**** Extract provided
There also was the first urge to educate oneself responsibly - even women and servants should educate themselves, that is all without exception democratic Lithuanians and Samogitians, and the first didactic instructions to the educators.

The first permission of a Lithuanian author to correct and improve his work (if only not the last).

The first Lithuanian writer’s friendly address to his critics, asking for help:

“Todrin, jei rasi kokį paklydimą,
Pataisyk be visokio užvydėjimo.”

‘Thus, if you find a mistake,
Correct it without any jealousy.’

The first book is not so very much removed from our times, as it may seem from a 450th anniversary’s perspective. Even as a text-book of Lithuanian it had been used comparatively recently, as when someone in Odessa decided to learn Lithuanian, a unique copy of Mažvydas was discovered on the bookshelves...

The book became known, returned to Lithuania.

Thus, today we reflect on the book, but not just the book. In the first place on the people, since the book, in any way, is the monument to their activities, sometimes to the works even of a single person.

Martynas Mažvydas’ pastoral, cultural and educational work linked Vilnius with Königsberg, Lithuanian Proper with Lithuania Minor. It forms a valuable part of our Baltic region heritage, which should become known more widely in order to enrich people of different nations. For that end we will have to keep returning to the book again and again.
********
Exercise directions
In the passage about Mažvydas and the first Lithuanian book, why does the author say we will have to keep returning to the book again and again?
**** Supplied data
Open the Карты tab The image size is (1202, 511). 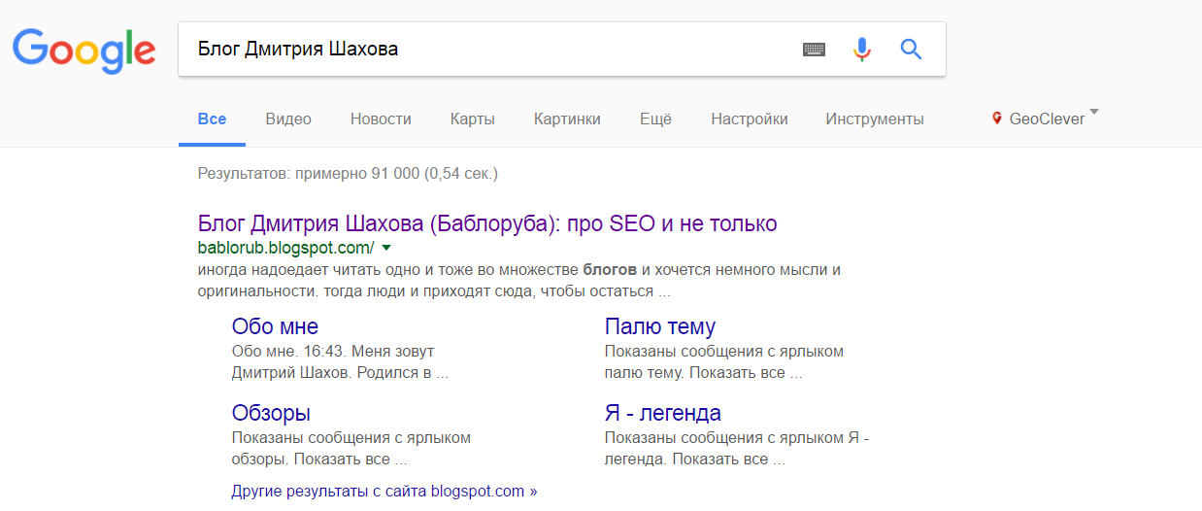coord(473,119)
********
Exercise result
Mažvydas' pastoral, cultural and educational work is a valuable part of the Baltic region's heritage. That heritage should become known more widely so that it can enrich people of different nations, and returning to the book serves that end.